>>

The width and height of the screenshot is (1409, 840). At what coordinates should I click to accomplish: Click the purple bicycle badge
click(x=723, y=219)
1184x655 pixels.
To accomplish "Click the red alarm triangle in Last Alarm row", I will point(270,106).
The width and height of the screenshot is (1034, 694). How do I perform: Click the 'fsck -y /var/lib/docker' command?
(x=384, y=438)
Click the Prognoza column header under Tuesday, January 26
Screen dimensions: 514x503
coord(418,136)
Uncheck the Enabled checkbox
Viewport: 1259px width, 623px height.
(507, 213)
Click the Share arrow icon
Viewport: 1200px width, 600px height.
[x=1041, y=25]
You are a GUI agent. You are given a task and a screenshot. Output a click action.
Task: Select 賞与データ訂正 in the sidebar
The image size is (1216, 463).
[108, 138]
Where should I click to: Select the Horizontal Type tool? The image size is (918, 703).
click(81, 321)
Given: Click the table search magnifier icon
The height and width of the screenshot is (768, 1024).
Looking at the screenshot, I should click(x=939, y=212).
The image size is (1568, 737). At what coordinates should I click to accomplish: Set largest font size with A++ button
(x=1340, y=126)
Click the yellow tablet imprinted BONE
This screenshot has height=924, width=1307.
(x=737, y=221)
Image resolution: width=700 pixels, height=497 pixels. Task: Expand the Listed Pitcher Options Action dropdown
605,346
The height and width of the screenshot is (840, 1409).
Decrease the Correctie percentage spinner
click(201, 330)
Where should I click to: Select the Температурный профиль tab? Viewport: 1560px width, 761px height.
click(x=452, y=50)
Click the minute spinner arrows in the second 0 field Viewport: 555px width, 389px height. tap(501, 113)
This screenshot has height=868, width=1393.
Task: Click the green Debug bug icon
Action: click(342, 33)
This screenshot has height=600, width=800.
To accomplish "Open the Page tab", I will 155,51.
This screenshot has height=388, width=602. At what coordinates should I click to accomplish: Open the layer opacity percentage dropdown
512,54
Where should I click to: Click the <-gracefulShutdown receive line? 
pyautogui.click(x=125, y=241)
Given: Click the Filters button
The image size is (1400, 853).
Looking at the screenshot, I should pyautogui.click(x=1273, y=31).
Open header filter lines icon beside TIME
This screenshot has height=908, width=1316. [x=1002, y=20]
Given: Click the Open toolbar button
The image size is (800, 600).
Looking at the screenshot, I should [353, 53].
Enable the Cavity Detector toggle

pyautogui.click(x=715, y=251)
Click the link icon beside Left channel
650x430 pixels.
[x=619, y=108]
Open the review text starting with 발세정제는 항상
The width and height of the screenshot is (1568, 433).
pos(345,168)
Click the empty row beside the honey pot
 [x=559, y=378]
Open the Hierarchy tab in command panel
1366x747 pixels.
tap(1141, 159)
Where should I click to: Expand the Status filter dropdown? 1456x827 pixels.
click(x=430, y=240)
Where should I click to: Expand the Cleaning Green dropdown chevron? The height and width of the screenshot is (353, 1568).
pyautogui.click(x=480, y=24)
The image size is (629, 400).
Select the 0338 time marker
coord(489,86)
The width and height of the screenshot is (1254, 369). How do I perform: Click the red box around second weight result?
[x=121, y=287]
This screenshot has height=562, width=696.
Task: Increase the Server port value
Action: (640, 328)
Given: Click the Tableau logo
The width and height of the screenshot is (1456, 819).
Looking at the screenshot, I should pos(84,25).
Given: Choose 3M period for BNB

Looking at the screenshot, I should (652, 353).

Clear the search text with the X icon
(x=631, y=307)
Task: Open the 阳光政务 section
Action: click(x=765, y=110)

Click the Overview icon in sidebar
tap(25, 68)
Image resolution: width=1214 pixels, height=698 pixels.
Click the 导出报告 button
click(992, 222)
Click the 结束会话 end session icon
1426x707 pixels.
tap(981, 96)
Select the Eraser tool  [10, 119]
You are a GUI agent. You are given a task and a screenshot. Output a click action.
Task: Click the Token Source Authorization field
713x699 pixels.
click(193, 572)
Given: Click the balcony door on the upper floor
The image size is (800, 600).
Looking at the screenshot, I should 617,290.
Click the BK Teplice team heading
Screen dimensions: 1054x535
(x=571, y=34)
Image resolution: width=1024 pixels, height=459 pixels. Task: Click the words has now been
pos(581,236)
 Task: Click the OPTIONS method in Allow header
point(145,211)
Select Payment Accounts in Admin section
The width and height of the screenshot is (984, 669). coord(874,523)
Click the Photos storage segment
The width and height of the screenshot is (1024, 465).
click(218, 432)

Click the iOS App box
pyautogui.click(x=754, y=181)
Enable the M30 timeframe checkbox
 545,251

<<

* [Task instructions]: Word for word, write out each entry shown above.

* [Reply]:
The width and height of the screenshot is (1409, 840). At what coordinates should I click to accomplish: Click the purple bicycle badge
click(x=723, y=219)
1184x655 pixels.
To accomplish "Click the red alarm triangle in Last Alarm row", I will point(270,106).
The width and height of the screenshot is (1034, 694). How do I perform: Click the 'fsck -y /var/lib/docker' command?
(x=384, y=438)
Click the Prognoza column header under Tuesday, January 26
Screen dimensions: 514x503
coord(418,136)
Uncheck the Enabled checkbox
Viewport: 1259px width, 623px height.
(507, 213)
Click the Share arrow icon
Viewport: 1200px width, 600px height.
[x=1041, y=25]
You are a GUI agent. You are given a task and a screenshot. Output a click action.
Task: Select 賞与データ訂正 in the sidebar
The image size is (1216, 463).
[108, 138]
Where should I click to: Select the Horizontal Type tool? The image size is (918, 703).
click(81, 321)
Given: Click the table search magnifier icon
The height and width of the screenshot is (768, 1024).
Looking at the screenshot, I should click(x=939, y=212).
The image size is (1568, 737). At what coordinates should I click to accomplish: Set largest font size with A++ button
(x=1340, y=126)
Click the yellow tablet imprinted BONE
This screenshot has height=924, width=1307.
(x=737, y=221)
Image resolution: width=700 pixels, height=497 pixels. Task: Expand the Listed Pitcher Options Action dropdown
605,346
The height and width of the screenshot is (840, 1409).
Decrease the Correctie percentage spinner
click(201, 330)
Where should I click to: Select the Температурный профиль tab? Viewport: 1560px width, 761px height.
click(x=452, y=50)
Click the minute spinner arrows in the second 0 field Viewport: 555px width, 389px height. tap(501, 113)
This screenshot has height=868, width=1393.
Task: Click the green Debug bug icon
Action: click(342, 33)
This screenshot has height=600, width=800.
To accomplish "Open the Page tab", I will 155,51.
This screenshot has height=388, width=602. At what coordinates should I click to accomplish: Open the layer opacity percentage dropdown
512,54
Where should I click to: Click the <-gracefulShutdown receive line? 
pyautogui.click(x=125, y=241)
Given: Click the Filters button
The image size is (1400, 853).
Looking at the screenshot, I should pyautogui.click(x=1273, y=31).
Open header filter lines icon beside TIME
This screenshot has height=908, width=1316. [x=1002, y=20]
Given: Click the Open toolbar button
The image size is (800, 600).
Looking at the screenshot, I should [353, 53].
Enable the Cavity Detector toggle

pyautogui.click(x=715, y=251)
Click the link icon beside Left channel
650x430 pixels.
[x=619, y=108]
Open the review text starting with 발세정제는 항상
The width and height of the screenshot is (1568, 433).
pos(345,168)
Click the empty row beside the honey pot
 [x=559, y=378]
Open the Hierarchy tab in command panel
1366x747 pixels.
tap(1141, 159)
Where should I click to: Expand the Status filter dropdown? 1456x827 pixels.
click(x=430, y=240)
Where should I click to: Expand the Cleaning Green dropdown chevron? The height and width of the screenshot is (353, 1568).
pyautogui.click(x=480, y=24)
The image size is (629, 400).
Select the 0338 time marker
coord(489,86)
The width and height of the screenshot is (1254, 369). How do I perform: Click the red box around second weight result?
[x=121, y=287]
This screenshot has height=562, width=696.
Task: Increase the Server port value
Action: (640, 328)
Given: Click the Tableau logo
The width and height of the screenshot is (1456, 819).
Looking at the screenshot, I should pos(84,25).
Given: Choose 3M period for BNB

Looking at the screenshot, I should (652, 353).

Clear the search text with the X icon
(x=631, y=307)
Task: Open the 阳光政务 section
Action: click(x=765, y=110)

Click the Overview icon in sidebar
tap(25, 68)
Image resolution: width=1214 pixels, height=698 pixels.
Click the 导出报告 button
click(992, 222)
Click the 结束会话 end session icon
1426x707 pixels.
tap(981, 96)
Select the Eraser tool  [10, 119]
You are a GUI agent. You are given a task and a screenshot. Output a click action.
Task: Click the Token Source Authorization field
713x699 pixels.
click(193, 572)
Given: Click the balcony door on the upper floor
The image size is (800, 600).
Looking at the screenshot, I should 617,290.
Click the BK Teplice team heading
Screen dimensions: 1054x535
(x=571, y=34)
Image resolution: width=1024 pixels, height=459 pixels. Task: Click the words has now been
pos(581,236)
 Task: Click the OPTIONS method in Allow header
point(145,211)
Select Payment Accounts in Admin section
The width and height of the screenshot is (984, 669). coord(874,523)
Click the Photos storage segment
The width and height of the screenshot is (1024, 465).
click(218, 432)

Click the iOS App box
pyautogui.click(x=754, y=181)
Enable the M30 timeframe checkbox
 545,251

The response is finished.